ASD支援の現場では、この「こだわり行動」なくそうと、真っ向から戦ってしまう支援者がいる。やめたほうがいい。勝ち目がない。

さらに「こだわり行動」はピーク時は強迫行動か見分けがつかなくなるほど止める事ができない状態になる。特にピーク時は行動を変えようとしても無理である。お互い疲弊しきるのは目に見えている。

それと、こだわり行動と戦っている場合、大抵こだわっているのは支援者側である。なので、支援目標から外す。ありきで考える。支援目標を別の事にシフトする事をお勧めする。ASD支援において「こだわりと戦う事は愚かである」という原則があるからである。実はかるーく流すのもテクニックである。「このままこの「こだわり行動」が一生続いてしまうのか、だからここでやめさせなければ」と思ってしまうのかもしれない。大丈夫、こだわりはブームがあり、変化するから。

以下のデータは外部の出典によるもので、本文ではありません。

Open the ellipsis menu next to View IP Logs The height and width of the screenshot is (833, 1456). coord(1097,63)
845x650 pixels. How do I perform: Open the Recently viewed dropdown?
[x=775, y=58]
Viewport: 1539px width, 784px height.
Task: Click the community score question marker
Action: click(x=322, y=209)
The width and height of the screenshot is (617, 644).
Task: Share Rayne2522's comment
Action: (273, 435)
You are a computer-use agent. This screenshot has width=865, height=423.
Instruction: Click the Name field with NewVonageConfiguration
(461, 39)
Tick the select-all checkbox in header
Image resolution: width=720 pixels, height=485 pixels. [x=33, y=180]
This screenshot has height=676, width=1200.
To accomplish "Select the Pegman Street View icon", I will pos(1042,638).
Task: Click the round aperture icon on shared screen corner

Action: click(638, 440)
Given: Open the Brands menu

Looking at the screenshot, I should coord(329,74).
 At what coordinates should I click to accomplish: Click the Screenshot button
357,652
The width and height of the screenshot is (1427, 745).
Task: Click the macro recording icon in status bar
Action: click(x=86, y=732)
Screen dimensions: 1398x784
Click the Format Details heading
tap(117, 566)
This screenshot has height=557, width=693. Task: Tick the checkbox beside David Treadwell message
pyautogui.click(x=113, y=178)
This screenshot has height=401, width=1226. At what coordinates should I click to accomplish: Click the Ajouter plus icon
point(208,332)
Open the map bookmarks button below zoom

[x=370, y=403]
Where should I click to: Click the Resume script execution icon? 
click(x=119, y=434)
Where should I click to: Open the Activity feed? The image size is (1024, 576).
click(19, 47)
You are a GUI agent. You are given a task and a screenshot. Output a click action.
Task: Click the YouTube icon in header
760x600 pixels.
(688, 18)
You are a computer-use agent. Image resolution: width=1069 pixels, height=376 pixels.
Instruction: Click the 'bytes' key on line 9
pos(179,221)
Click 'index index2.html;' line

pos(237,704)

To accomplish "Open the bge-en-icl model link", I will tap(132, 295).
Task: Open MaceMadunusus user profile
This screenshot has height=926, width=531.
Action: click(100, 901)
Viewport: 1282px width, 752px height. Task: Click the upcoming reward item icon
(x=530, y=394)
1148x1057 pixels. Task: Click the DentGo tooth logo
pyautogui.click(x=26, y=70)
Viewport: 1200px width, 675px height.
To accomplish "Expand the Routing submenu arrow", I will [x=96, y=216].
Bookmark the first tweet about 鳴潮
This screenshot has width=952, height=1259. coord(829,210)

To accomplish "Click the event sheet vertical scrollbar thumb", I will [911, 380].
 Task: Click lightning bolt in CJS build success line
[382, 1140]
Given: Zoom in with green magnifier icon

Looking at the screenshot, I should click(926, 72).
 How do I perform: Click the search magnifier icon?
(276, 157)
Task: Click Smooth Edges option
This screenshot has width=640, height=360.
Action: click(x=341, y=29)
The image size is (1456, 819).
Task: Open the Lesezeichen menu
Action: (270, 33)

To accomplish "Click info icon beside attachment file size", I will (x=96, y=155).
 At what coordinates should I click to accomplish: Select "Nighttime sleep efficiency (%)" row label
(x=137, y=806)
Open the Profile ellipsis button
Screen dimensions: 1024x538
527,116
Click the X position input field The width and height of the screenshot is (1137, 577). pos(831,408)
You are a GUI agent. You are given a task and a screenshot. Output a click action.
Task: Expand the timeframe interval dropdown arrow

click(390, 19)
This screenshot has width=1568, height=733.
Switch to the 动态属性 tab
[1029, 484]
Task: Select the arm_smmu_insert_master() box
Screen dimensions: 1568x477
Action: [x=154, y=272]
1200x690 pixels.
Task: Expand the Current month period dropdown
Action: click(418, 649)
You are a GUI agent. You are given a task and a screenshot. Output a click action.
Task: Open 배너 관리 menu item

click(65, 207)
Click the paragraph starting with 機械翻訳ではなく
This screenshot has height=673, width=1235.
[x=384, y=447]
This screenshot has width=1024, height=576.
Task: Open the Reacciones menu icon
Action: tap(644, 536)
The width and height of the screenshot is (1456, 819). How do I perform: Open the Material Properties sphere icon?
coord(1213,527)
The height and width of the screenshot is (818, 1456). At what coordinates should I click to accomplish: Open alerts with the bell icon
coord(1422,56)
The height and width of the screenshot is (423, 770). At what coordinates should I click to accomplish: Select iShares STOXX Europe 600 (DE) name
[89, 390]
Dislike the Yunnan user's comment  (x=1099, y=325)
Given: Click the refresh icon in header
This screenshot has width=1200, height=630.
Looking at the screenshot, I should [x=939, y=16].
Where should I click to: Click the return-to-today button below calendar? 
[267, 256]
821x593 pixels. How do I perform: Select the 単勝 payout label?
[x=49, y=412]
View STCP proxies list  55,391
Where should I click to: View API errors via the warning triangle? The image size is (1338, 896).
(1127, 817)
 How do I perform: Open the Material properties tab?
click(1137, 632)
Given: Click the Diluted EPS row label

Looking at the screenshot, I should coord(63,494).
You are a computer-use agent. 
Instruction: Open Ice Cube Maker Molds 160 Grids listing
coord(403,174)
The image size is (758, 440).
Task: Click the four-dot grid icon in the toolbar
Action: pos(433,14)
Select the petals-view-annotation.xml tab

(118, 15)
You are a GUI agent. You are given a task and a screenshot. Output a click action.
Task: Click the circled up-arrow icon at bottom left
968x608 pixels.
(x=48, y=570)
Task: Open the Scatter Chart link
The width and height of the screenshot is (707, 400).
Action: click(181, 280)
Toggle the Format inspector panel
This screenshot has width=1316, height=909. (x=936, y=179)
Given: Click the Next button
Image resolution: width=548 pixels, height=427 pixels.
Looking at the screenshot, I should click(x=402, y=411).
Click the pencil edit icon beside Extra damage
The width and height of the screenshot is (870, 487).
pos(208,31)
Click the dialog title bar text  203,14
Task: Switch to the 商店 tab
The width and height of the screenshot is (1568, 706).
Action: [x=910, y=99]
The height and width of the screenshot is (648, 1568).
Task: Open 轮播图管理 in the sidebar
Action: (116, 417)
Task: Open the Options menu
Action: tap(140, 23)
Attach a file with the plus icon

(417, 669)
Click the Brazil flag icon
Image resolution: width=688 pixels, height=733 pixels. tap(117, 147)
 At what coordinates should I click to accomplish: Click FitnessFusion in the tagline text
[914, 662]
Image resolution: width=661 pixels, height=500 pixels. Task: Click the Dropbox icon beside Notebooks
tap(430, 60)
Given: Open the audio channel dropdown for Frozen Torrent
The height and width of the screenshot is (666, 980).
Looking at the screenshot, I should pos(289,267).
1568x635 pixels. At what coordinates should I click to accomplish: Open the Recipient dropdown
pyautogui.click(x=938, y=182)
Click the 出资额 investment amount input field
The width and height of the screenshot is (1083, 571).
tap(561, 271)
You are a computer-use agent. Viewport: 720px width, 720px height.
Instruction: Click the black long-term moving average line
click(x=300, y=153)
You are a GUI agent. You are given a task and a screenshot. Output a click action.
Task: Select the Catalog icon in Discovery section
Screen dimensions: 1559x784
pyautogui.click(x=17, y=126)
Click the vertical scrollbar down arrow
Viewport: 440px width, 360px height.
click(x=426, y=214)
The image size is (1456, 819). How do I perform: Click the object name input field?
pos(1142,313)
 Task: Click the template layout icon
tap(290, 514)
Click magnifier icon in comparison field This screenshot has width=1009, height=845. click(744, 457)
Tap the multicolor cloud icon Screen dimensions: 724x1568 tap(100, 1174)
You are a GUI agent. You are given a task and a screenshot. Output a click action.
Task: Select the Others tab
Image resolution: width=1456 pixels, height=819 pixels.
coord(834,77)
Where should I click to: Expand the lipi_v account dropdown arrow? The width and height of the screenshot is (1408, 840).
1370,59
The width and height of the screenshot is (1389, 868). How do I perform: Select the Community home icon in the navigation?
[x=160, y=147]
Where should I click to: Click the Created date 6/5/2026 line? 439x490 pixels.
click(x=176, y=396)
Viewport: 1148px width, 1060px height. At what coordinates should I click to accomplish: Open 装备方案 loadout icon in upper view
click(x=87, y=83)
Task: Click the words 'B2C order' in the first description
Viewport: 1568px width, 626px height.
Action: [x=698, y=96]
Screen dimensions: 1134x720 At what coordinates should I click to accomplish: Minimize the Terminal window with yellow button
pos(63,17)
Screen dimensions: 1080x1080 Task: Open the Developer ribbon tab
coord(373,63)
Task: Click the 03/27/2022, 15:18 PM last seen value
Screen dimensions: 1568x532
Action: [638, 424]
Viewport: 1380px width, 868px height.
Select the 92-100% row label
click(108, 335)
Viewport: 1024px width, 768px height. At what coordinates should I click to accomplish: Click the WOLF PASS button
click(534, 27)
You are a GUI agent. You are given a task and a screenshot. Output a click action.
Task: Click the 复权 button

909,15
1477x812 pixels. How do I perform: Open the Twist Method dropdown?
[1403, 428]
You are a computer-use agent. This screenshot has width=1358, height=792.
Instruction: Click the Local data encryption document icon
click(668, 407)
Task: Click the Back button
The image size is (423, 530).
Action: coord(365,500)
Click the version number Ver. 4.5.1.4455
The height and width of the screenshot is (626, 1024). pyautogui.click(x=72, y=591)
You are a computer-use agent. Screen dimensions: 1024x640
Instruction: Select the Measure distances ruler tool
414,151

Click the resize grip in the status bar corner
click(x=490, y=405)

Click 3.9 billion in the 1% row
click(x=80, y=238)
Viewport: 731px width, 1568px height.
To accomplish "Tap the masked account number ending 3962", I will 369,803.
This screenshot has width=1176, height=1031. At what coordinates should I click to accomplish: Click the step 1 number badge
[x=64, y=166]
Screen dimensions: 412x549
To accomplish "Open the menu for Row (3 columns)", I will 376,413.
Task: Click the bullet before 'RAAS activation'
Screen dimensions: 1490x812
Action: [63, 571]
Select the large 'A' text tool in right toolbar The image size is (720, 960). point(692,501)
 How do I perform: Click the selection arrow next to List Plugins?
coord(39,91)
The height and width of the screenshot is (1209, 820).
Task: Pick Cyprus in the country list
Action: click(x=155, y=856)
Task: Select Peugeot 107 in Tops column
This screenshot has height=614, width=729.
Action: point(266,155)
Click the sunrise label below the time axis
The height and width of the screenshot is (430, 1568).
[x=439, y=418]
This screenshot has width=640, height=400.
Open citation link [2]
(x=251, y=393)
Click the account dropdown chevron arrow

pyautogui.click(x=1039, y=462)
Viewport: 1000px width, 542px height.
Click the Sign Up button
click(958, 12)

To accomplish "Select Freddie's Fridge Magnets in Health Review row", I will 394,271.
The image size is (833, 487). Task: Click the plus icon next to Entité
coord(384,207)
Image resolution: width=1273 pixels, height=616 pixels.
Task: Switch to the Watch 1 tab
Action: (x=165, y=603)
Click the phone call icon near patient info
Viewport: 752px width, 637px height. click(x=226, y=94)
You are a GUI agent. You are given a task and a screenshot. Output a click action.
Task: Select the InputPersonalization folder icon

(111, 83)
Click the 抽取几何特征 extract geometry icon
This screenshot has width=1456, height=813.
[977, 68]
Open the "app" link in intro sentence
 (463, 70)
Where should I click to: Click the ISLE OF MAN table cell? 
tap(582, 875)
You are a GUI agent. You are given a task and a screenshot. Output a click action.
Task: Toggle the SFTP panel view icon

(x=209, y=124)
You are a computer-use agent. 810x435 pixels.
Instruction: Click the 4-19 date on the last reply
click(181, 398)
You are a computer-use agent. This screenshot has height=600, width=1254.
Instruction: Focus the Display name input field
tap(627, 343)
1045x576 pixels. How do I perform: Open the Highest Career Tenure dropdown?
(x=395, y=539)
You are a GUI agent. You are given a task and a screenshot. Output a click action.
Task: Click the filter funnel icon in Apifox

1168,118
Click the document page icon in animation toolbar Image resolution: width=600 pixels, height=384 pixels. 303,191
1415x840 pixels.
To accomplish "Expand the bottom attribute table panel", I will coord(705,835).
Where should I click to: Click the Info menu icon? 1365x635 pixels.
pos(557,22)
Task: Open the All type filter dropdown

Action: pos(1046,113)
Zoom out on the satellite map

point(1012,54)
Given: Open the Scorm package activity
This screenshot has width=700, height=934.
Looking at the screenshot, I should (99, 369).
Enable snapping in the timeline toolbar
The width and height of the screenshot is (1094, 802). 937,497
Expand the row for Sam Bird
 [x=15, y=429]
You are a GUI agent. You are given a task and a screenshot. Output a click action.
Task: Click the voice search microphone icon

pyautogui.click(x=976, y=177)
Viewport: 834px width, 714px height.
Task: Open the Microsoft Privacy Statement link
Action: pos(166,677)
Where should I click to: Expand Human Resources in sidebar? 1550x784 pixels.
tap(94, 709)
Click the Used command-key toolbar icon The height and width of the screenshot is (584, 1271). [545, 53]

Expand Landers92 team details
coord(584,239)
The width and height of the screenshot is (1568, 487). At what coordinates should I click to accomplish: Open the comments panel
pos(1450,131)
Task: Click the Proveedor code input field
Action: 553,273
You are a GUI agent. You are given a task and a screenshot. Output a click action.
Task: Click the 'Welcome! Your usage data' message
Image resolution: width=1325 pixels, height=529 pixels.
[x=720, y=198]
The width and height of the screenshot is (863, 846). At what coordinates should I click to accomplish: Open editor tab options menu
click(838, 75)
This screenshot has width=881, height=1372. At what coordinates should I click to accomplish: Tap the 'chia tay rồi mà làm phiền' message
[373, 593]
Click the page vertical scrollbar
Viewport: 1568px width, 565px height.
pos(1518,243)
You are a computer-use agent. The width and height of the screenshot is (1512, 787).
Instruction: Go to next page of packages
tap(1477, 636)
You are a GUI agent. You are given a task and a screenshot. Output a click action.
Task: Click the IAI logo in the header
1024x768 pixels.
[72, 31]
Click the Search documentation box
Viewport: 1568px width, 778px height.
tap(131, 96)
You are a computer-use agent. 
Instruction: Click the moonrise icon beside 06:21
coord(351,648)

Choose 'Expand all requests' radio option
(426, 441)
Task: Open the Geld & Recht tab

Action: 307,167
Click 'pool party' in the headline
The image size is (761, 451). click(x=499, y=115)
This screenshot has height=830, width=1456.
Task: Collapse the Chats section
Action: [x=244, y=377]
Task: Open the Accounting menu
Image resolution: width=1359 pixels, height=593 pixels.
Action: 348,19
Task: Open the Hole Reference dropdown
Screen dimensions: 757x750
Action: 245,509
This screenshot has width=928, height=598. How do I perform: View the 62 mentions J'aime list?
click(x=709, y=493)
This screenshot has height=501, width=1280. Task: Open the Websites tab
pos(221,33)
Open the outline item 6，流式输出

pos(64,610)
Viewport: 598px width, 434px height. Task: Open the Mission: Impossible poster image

ASDは診断基準でもあるように「こだわる」。診断基準にある「症状」だからネガティブな印象を持ってしまうのか?おそらく根底には「治す」という考えがあるからだと思う。特性は強みでもある。だから、良いこだわりをたくさん育てる。

この時注意したほうが良いのは、良いこだわりは視覚支援や構造化を使いながら共同開発していく事。なぜなら、彼らが自分で見つけた遊びやこだわりは、残念ながら、周囲にとっては迷惑となってしまう事が少なくないからである。それと、ブームがある事。何らかな認知的な方略を伴わせていないと良いこだわりもブームが去ったらなくなってしまう。

そして、社会に受け入れられやすいやり方を教えるのが「教育であり、しつけである」と考えるからである。(「しつけ」については誤解がないように。しつけとは人間社会における約束事を守りながら行動できる事を、子どものトライ&エラーを見守りながら、導いていく事。)

パターン的なスキルを積み重ねていくと、柔軟な対応ができなくなってしまうのは?と聞かれることがあるが、たくさんのパターン的なスキルを積み重ねていく事が、彼らの生きていくための財産になる。それが彼らの社会適応の仕方ではないだろうか。